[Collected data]
'''

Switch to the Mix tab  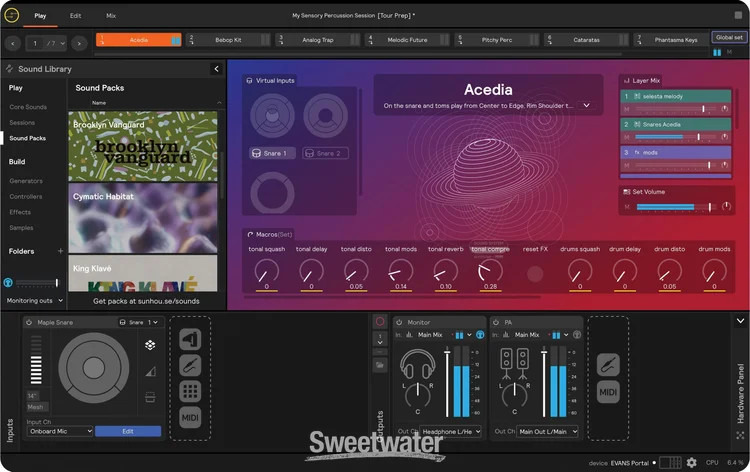pyautogui.click(x=111, y=16)
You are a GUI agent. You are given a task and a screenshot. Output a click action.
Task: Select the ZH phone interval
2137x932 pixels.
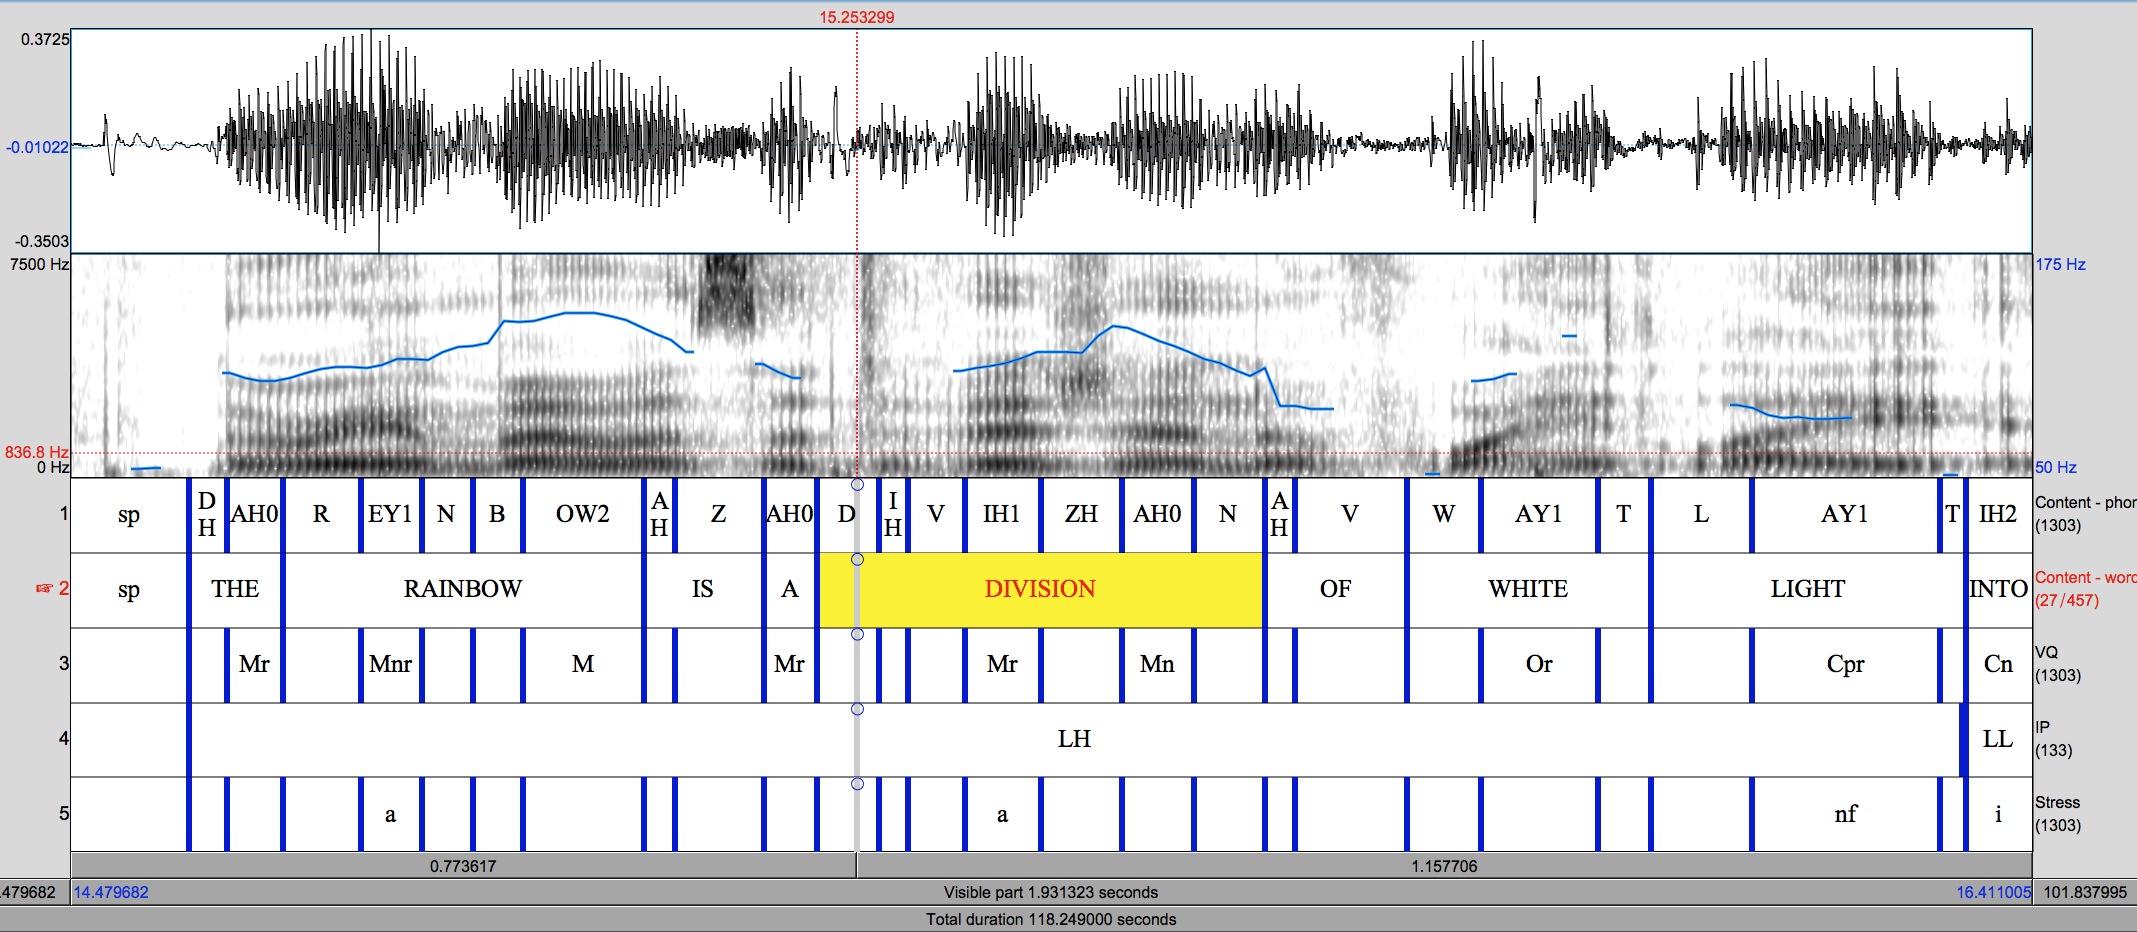(1080, 515)
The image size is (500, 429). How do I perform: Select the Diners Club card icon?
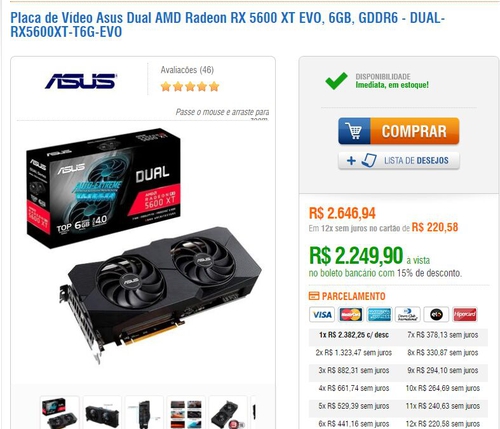click(x=408, y=314)
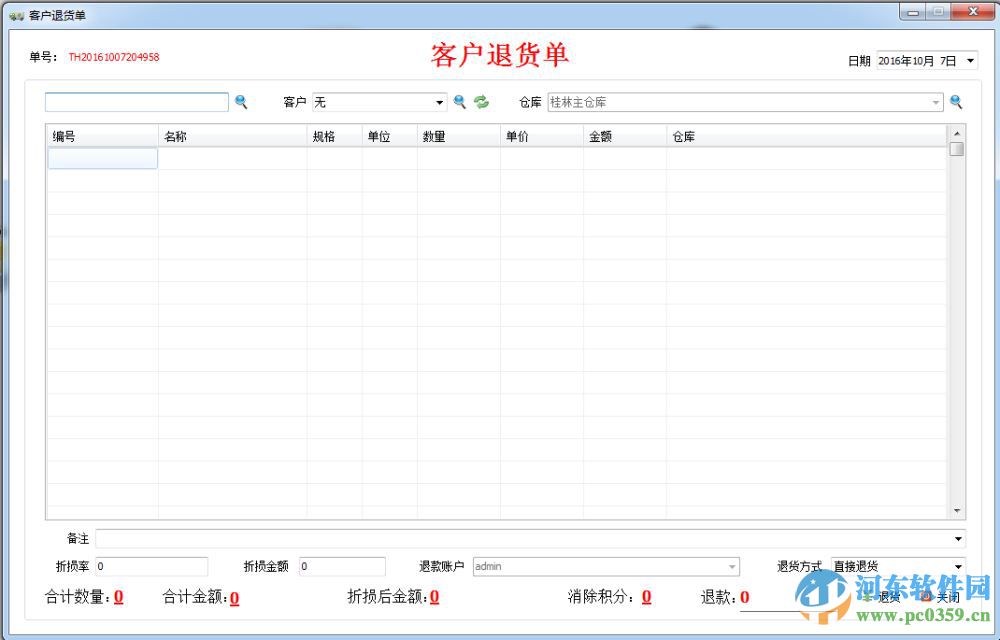Click the red icon on the 关闭 button
The image size is (1000, 640).
pyautogui.click(x=926, y=597)
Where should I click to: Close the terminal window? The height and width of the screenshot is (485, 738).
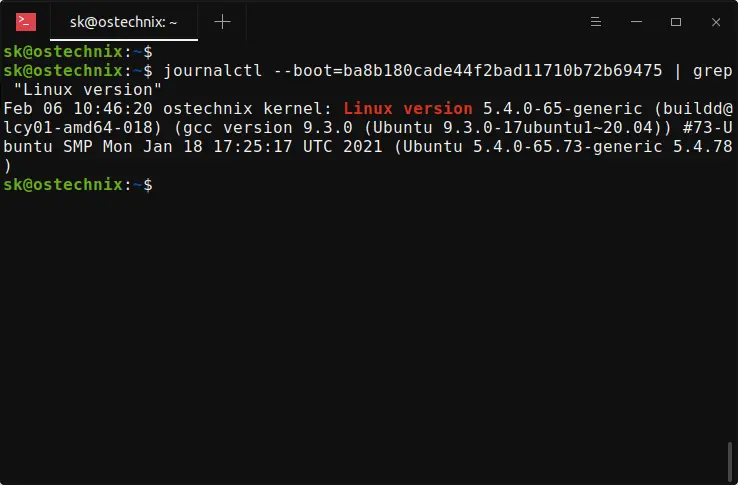714,21
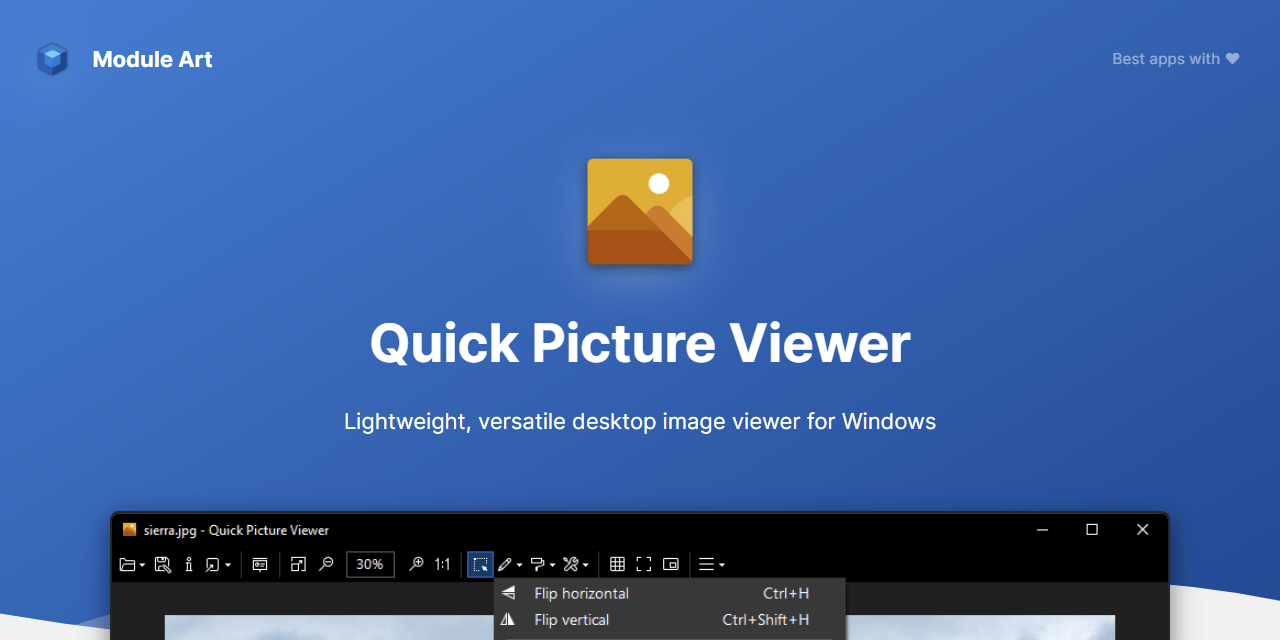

'''

_Prompt_
Only the lines from the one that contains "You are a GUI" through the last line of the records may appear in the answer, retyped exactly and with no pictures.

_Solution for this exercise_
You are a GUI agent. You are given a task and a screenshot. Output a click action.
Task: Select the ZH phone interval
2137x932 pixels.
(1080, 515)
The image size is (500, 429). How do I perform: Select the Diners Club card icon?
click(x=408, y=314)
Click the red icon on the 关闭 button
The image size is (1000, 640).
pyautogui.click(x=926, y=597)
Where should I click to: Close the terminal window? The height and width of the screenshot is (485, 738).
714,21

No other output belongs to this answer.